▸ DOCUMENT TEXT

_ _ _

Skip to content

About PERC

All Areas of Focus

All Research

Public Lands v. Madison Co. Commission

In the Supreme Court of the State of Montana Supreme Court Case No. 12-0312

  • Reed Watson,
  • Terry Anderson


    THE BOARD OF COUNTY COMMISSIONERS OF MADISON COUNTY, STATE OF MONTANA, AND C. TED COFFMAN, FRANK G. NELSON, and DAVID SCHULTZ, constituting members of said Commission; and ROBERT R. ZENKER, in his capacity as the County Attorney for Madison County, State of Montana,


    JAMES C. KENNEDY, Respondent-Intervenor/Appellee/Cross Appellant.

    On Appeal from Montana’s Fifth Judicial District Court, Madison County – Cause No. DV-29-04-43
    Hon. Loren Tucker, District Judge


    I. Argument

    This case raises important questions about the link between secure private property rights and the provision of public goods from private land and water rights. To whit, granting public access in this case is likely to diminish the amount of fish and wildlife habitat provided by private landowners, not only on the Ruby River, but throughout Montana.

_ _ _

▸ MATERIAL SHOWN

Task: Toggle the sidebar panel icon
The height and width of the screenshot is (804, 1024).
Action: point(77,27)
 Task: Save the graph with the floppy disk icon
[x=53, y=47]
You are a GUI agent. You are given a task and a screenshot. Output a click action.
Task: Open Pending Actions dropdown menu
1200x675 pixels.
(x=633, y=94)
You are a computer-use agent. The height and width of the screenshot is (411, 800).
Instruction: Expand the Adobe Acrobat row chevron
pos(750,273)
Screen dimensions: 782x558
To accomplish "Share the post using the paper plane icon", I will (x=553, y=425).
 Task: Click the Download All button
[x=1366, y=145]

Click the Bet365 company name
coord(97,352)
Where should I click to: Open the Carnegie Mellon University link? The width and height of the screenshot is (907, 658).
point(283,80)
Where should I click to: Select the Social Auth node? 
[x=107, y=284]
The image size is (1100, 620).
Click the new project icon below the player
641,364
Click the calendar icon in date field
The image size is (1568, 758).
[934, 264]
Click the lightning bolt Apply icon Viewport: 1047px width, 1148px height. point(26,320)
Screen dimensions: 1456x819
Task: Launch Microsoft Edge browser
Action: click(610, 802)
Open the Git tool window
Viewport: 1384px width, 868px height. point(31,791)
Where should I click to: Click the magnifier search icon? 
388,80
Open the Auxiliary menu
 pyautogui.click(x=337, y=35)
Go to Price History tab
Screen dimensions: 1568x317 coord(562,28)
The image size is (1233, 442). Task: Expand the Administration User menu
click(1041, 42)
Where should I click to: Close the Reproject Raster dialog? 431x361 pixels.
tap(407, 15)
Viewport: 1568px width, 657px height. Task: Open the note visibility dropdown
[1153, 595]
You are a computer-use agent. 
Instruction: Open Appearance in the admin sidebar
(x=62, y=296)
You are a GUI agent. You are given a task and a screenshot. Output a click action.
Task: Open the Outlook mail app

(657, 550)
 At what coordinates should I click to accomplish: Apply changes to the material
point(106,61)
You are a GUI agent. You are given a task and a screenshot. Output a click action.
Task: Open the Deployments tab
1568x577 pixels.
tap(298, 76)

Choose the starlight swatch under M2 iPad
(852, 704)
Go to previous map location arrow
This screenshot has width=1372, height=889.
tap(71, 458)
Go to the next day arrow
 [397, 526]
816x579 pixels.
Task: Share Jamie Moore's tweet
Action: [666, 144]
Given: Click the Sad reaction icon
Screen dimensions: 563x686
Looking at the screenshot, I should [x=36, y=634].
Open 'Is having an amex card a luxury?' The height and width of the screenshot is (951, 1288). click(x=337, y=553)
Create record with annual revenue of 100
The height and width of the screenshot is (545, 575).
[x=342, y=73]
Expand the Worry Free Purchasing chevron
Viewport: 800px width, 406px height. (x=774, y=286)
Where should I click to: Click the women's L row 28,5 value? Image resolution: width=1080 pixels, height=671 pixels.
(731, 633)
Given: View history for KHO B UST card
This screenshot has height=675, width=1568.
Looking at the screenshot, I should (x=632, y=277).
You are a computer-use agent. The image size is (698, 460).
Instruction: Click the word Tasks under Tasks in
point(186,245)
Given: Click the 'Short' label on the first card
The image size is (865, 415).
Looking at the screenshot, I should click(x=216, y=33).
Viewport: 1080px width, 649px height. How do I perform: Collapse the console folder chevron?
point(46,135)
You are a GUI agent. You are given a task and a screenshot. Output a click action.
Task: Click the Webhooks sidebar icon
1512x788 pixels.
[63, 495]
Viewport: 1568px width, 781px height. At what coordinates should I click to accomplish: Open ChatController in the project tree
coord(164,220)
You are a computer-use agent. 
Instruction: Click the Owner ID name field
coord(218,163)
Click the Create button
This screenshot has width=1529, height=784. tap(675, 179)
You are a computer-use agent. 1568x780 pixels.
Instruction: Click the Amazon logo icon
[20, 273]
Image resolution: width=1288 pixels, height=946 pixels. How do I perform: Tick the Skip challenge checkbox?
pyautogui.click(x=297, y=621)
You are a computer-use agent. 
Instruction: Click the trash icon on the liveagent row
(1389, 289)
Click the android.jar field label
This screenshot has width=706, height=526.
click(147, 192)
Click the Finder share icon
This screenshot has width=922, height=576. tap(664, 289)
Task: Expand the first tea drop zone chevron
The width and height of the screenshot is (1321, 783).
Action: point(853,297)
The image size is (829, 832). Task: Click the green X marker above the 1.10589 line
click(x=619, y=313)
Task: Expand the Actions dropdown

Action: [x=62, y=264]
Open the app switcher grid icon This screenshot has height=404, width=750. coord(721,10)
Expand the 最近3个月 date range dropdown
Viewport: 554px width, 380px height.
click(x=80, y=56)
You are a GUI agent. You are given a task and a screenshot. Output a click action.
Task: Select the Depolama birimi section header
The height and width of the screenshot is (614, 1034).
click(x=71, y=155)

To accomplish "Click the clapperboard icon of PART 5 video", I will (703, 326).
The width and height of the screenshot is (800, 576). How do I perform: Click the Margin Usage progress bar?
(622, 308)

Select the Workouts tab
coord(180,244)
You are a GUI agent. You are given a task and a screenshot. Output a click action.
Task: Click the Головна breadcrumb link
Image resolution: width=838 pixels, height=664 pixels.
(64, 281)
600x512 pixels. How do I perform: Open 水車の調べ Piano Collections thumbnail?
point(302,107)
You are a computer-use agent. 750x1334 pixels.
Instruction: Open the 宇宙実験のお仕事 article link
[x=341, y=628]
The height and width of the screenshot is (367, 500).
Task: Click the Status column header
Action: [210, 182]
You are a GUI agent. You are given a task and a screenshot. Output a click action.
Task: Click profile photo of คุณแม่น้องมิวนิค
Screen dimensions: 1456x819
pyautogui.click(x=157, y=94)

_ _ _

▸ TO BE DONE
a - In the Montana Supreme Court brief on public access to the Ruby River, who is named as the district judge?
b - Carry on the Montana Supreme Court brief about public access to the Ruby River, beginning after its final sentence.

▸ RESULTS OF THE TASKS
a - Hon. Loren Tucker

b -
    In the United States, where fish and wildlife are generally owned by the state, we depend on private landowners to provide much of the habitat. With 66 percent of all land in Montana in private ownership and an even higher percentage of riparian lands privately owned, the private provision of fish and wildlife habitat is critically important to Montana’s economy and way of life. Conversely, other than on wildlife refuges and state game ranges, public land managers have little ability to directly produce or steward wildlife habitat.

    The management of private lands in Montana is changing. With their focus on maximizing the economic return from their land, private owners have historically focused on crops and livestock, timber, oil and gas, residential development, and other extraction-based industries. But with the growing demand for recreational opportunities, streams, ponds, wetlands, and native vegetation have become important from the perspective of amenity production. When this demand is combined with a “land ethic” called for by the great conservationist Aldo Leopold, private lands become an even more important provider of fish and wildlife habitat.

    Because the fish and wildlife can freely migrate off private lands, the provision of habitat on private lands generates a public good that costs the public nothing. Landowners who improve habitat and thereby increase the flow off their land are not hoarding a public resource; they are augmenting and enhancing it.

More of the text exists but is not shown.